Se Emmanuel Macron si prepara a render scomoda per il giovane Bardella la “cohabitation” con lui, qui da noi lo abbiamo anticipato di trent’anni. Oscar Luigi Scalfaro, rivela il cardinale Ruini al Corriere della Sera, nel 1994 la coabitazione con Silvio Berlusconi non la digeriva proprio. E quindi invitò a pranzo lui e altri due potenti cardinali per aiutarlo a farlo cadere. Il Vaticano non considerava Berlusconi un rischio per la democrazia, quindi non se ne fece nulla. Semmai considerava rischioso il metodo-Mani pulite: “Ero sconcertato – dice Ruini – nel vedere amici cari morire sotto il peso di accuse mai dimostrate. Assistere a metodi che sembravano intimidatori verso le persone e persino verso le istituzioni. Constatare gli sconfinamenti di potere e quel meccanismo unilaterale in base al quale c’era chi veniva salvato e chi no”.

Perciò il cardinale cercò di spingere a reagire i referenti del partito cattolico in fase di mutamento genetico. Ma ne ricavò solo dei passi di lato che somigliavano tanto a una fuga. Ruini cita Mino Martinazzoli, Rosy Bindi e Rosa Russo Iervolino, che affossarono la Democrazia Cristiana e la sua tradizionale collocazione politica per andare a contare poco o nulla nella terra di mezzo del partito popolare. E cita anche Franco Marini: “Lo esortai: faccia un discorso forte sulla giustizia, come quello che ha fatto Bettino Craxi in Parlamento. Mi rispose: ci ho pensato, ma non me la sento”. Il passato non è solo materia da storici. Racconta molto di un paese che in tre decenni ha smarrito la bussola dell’equilibrio dei poteri e del primato democratico della politica. Il colloquio di Francesco Verderami con Ruini prosegue la ricostruzione avviata con l’intervista a Giovanni Pellegrino.

In quel caso, sullo scenario della guerra combattuta da procure e giornali si stagliava il cinismo del comandante D’Alema, che così rassicurava il molto perplesso avvocato leccese: “Le rivoluzioni si sono sempre fatte con le ghigliottine e i plotoni d’esecuzione. Cosa vuoi che sia qualche avviso di garanzia o qualche mandato di cattura di troppo?”. Poi, l’affondo: “Luciano mi ha detto che possiamo stare tranquilli, perché Mani pulite non se la prenderà con noi”. In soldoni: gli avvisi di garanzia se li beccassero gli altri, noi come garanzia abbiamo Violante in persona.
Dalle parole di Camillo Ruini il quadro si arricchisce di nuovi protagonisti delle convenienze e delle connivenze, che nelle rivoluzioni non mancano mai. Le avevano i giacobini, perché non dovrebbero averle avute Borrelli e i suoi? Infatti, più che il ben noto manovrismo di Scalfaro, nelle rivelazioni di Ruini spiccano i silenzi dei big democristiani dell’epoca, che cercavano di trovare salvezza su più sicure sponde.

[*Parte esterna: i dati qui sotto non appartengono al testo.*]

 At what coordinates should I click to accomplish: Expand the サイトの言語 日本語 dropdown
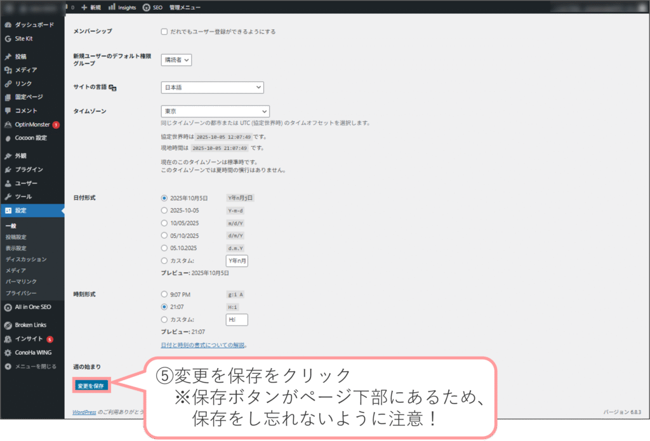[x=212, y=88]
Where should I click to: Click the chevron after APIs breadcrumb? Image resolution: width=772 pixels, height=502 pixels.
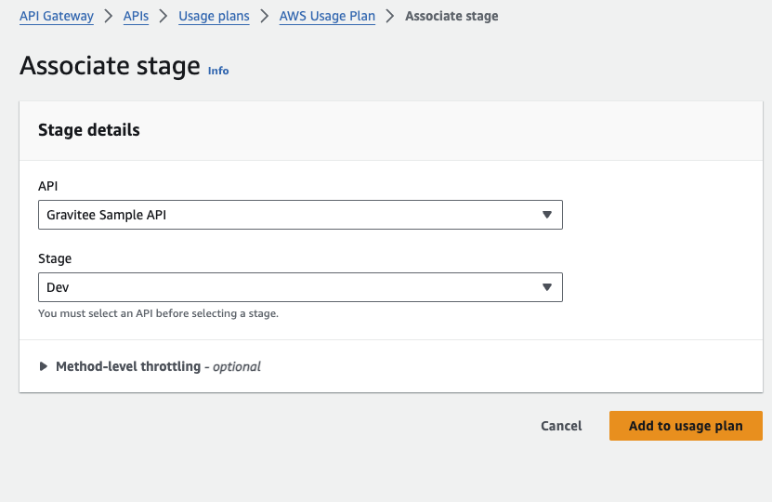[164, 16]
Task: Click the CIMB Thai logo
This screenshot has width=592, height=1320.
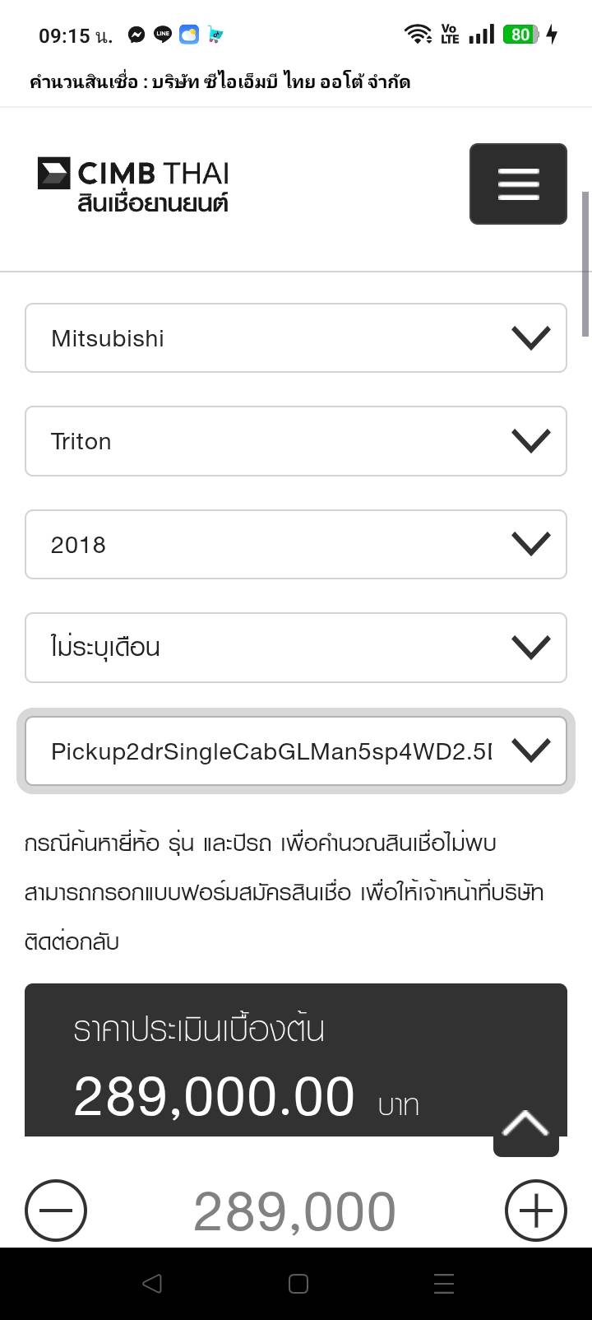Action: (133, 184)
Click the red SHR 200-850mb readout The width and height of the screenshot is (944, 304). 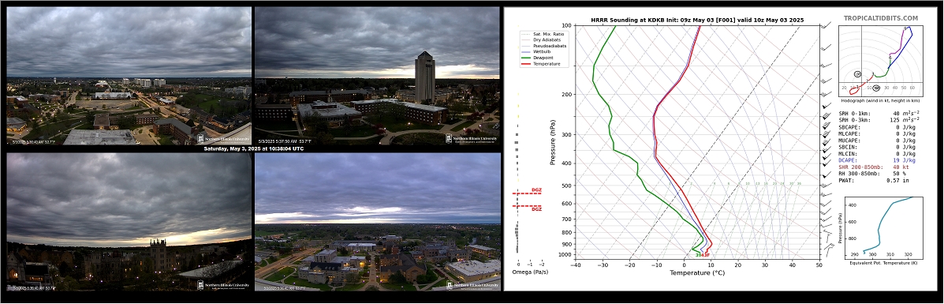point(868,167)
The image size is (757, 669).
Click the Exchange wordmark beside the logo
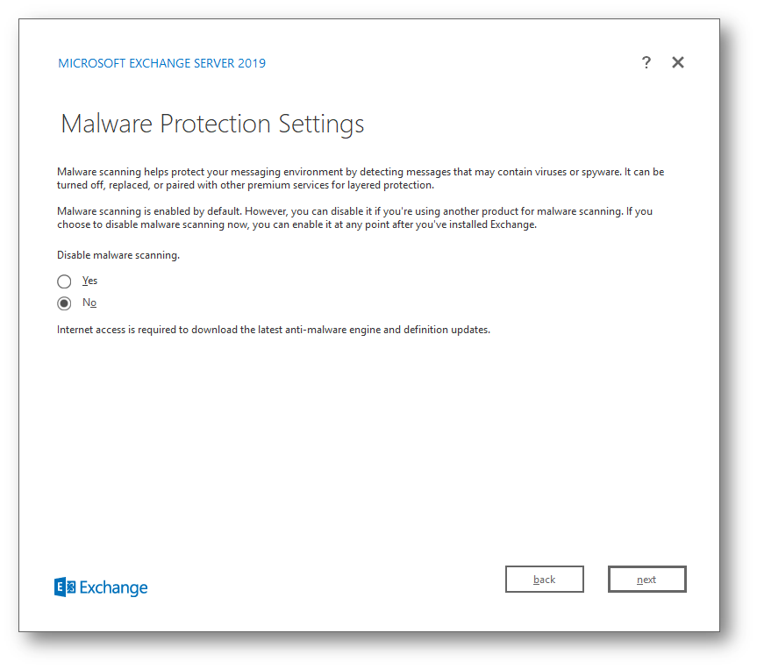pos(114,587)
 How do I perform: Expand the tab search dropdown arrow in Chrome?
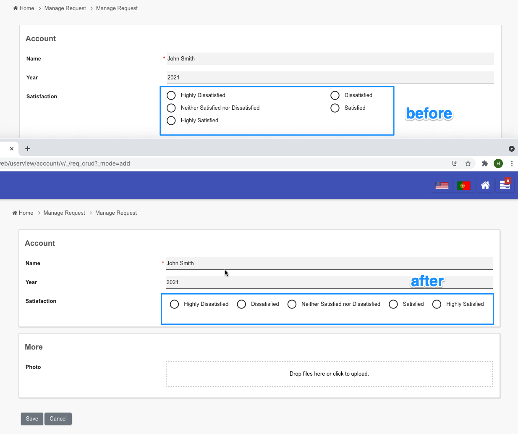pos(511,149)
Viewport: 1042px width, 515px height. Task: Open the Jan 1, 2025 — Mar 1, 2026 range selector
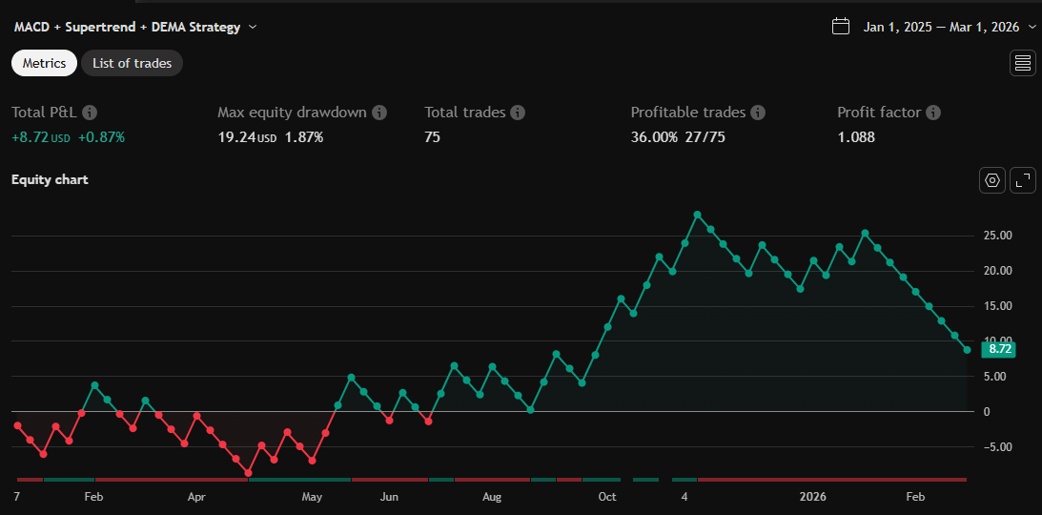click(941, 27)
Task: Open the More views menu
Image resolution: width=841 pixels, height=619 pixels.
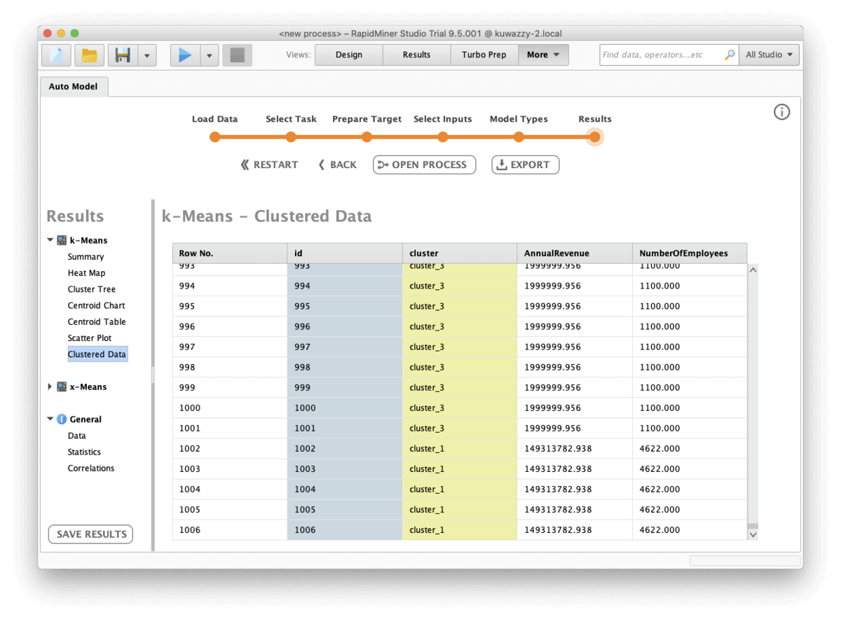Action: pos(543,55)
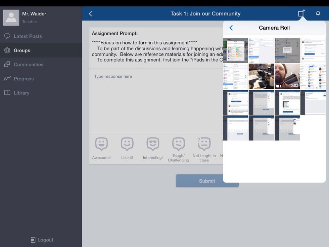329x247 pixels.
Task: Open the new post icon in header
Action: pyautogui.click(x=301, y=13)
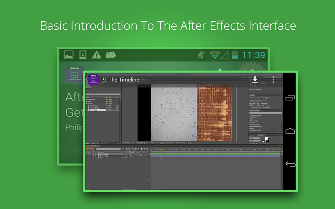The width and height of the screenshot is (335, 209).
Task: Tap the download arrow icon
Action: coord(255,79)
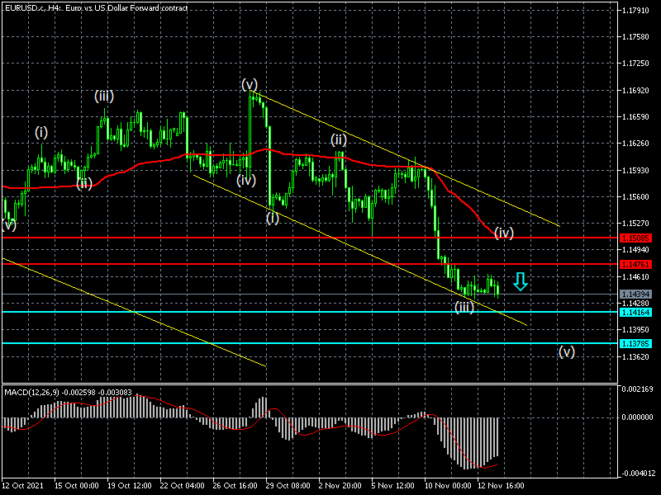Select projected wave (v) label below 1.13785 line
The image size is (661, 495).
[x=566, y=351]
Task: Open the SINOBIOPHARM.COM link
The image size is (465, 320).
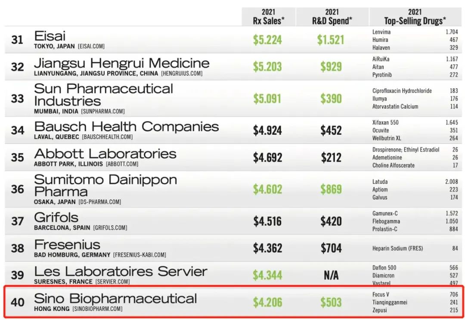Action: (97, 309)
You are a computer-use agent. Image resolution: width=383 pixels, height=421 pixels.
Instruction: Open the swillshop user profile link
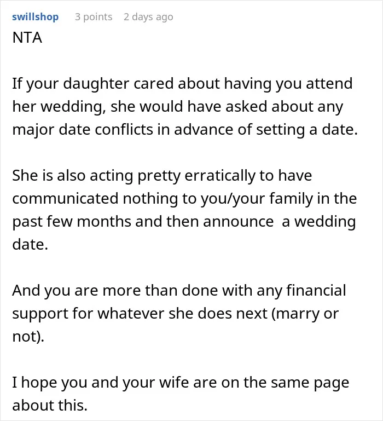click(35, 16)
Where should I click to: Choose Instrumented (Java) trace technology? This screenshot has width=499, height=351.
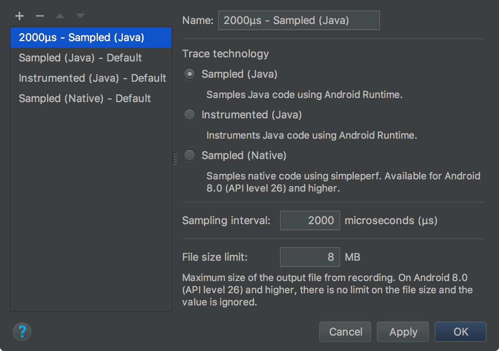pos(189,115)
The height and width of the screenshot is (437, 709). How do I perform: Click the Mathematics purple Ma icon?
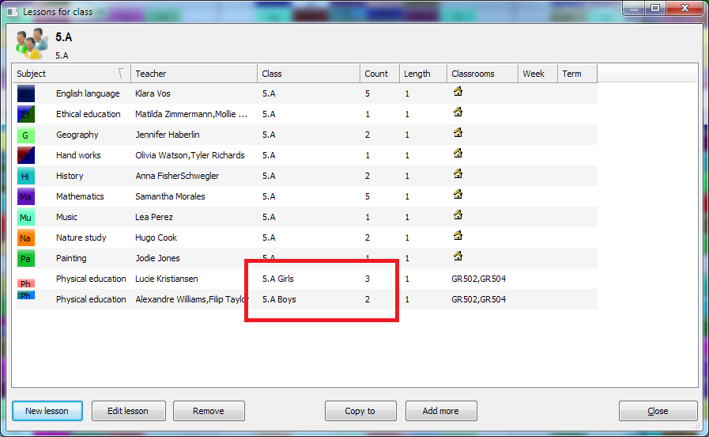click(x=25, y=196)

L’importante era abbandonare la nave, bombardata dal clamore di piazza a sua volta animato dalle inchieste. “Ci ho pensato ma non me la sento”, diceva Franco Marini. Parliamo di una personalità di alto livello del sindacalismo cattolico, che poi diventerà leader di partito e presidente del Senato, a un passo dal Quirinale. Ma non se la sentì. Certamente, nel clima di quegli anni non era facile. Pellegrino, non a caso, racconta che per i suoi dubbi su usi e soprusi di Mani pulite venne isolato anche dai colleghi del suo stesso partito. Non era facile, ma parlare si poteva. Si doveva. Così come si deve oggi, mentre la politica viene accusata del reato di voler riformare la giustizia e un governatore regionale viene sequestrato per il rischio che reiteri il reato di fare politica.